MK V Deep-Sea Diving Dress. By 1905, the Bureau of Construction and Repair had designed the MK V Diving Helmet which seemed to address many of the problems encountered in diving. This deep-sea outfit was designed for extensive, rugged diving work and provided the diver maximum physical protection and some maneuverability.
The 1905 MK V Diving Helmet had an elbow inlet with a safety valve that allowed air to enter the helmet, but not to escape back up the umbilical if the air supply were interrupted. Air was expelled from the helmet through an exhaust valve on the right side, below the port.
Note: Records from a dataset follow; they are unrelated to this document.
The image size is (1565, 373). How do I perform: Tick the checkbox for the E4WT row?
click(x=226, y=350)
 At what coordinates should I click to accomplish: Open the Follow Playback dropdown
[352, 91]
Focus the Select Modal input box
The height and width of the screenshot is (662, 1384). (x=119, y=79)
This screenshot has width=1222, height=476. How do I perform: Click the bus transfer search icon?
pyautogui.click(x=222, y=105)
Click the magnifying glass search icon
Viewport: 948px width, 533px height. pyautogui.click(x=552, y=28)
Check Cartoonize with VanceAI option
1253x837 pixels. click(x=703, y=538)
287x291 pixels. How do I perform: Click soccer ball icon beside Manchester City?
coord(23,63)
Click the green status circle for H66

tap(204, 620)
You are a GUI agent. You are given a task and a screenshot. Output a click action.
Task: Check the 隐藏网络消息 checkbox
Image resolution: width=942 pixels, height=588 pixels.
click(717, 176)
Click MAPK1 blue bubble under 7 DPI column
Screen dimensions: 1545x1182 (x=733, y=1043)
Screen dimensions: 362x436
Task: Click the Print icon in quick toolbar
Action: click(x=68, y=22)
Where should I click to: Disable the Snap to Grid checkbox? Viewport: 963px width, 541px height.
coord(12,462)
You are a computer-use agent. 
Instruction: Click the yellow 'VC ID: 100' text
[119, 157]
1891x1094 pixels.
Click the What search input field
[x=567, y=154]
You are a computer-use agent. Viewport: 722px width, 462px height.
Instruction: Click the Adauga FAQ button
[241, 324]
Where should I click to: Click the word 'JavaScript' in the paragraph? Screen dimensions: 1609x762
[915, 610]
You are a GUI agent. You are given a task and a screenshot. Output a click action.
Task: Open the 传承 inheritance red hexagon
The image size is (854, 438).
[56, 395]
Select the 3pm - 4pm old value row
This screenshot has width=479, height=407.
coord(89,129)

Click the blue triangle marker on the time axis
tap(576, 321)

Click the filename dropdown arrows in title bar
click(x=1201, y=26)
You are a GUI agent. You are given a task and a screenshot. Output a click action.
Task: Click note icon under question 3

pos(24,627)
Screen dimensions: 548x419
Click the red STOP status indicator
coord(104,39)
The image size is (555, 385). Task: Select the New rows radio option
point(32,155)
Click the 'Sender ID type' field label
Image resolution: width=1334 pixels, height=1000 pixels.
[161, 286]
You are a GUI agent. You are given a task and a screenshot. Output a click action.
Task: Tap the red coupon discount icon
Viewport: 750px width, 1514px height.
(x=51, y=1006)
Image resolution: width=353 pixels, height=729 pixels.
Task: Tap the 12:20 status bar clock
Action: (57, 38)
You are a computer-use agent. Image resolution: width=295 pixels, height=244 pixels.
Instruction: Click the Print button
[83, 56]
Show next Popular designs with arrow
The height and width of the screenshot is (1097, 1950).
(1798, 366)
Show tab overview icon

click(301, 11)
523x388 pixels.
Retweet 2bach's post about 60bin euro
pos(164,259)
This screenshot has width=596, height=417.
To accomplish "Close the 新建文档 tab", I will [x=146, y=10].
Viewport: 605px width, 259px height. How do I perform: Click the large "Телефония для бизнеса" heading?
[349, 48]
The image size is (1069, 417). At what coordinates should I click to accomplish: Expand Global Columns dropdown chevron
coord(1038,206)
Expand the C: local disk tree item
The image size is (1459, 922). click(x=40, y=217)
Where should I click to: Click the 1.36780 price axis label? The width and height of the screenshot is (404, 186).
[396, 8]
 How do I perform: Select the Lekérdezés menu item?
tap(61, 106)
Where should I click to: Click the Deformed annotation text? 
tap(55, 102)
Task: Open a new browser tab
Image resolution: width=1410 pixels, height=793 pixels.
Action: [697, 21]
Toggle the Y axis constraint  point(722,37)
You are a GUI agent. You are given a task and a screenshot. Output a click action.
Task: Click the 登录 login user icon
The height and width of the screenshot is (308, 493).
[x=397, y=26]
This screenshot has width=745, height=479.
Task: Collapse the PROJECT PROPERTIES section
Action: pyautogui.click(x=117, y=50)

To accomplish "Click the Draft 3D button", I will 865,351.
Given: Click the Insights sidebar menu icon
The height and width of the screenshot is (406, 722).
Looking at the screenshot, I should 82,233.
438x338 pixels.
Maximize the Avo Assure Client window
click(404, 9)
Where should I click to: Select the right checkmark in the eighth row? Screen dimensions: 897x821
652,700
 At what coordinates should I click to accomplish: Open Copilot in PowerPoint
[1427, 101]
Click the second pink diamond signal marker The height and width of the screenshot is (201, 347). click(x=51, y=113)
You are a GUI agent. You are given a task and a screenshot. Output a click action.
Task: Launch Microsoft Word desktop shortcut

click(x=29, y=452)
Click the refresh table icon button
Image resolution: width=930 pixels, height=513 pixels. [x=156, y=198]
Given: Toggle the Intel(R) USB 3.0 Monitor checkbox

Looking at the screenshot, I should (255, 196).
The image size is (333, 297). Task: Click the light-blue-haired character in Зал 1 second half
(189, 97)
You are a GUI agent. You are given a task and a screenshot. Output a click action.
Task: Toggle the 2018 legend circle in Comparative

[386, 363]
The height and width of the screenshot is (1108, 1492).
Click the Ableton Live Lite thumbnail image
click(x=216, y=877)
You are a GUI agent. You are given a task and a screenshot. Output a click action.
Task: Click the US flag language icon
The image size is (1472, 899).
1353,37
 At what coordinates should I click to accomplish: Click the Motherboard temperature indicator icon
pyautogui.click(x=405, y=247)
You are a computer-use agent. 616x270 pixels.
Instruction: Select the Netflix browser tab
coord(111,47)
The exhaust valve was vented toward the rear of the helmet to prevent escaping bubbles from interfering with the diver’s field of vision.
By 1916, several improvements had been made to the helmet, including a rudi- mentary communications system via a telephone cable and a regulating valve operated by an interior push button. The regulating valve allowed some control of the atmospheric pressure. A supplementary relief valve, known as the spitcock, was added to the left side of the helmet. A safety catch was also incorporated to keep the helmet attached to the breast plate. The exhaust valve and the communi- cations system were improved by 1927, and the weight of the helmet was decreased to be more comfortable for the diver.
After 1927, the MK V changed very little. It remained basically the same helmet used in salvage operations of the USS S-51 and USS S-4 in the mid-1920s. With its associated deep-sea dress and umbilical, the MK V was used for all submarine rescue and salvage work undertaken in peacetime and practically all salvage work undertaken during World War II. The MK V Diving Helmet was the standard U.S. Navy diving equipment until succeeded by the MK 12 Surface-Supplied Diving System (SSDS) in February 1980 (see Figure 1-8). The MK 12 was replaced by the MK 21 in December 1993.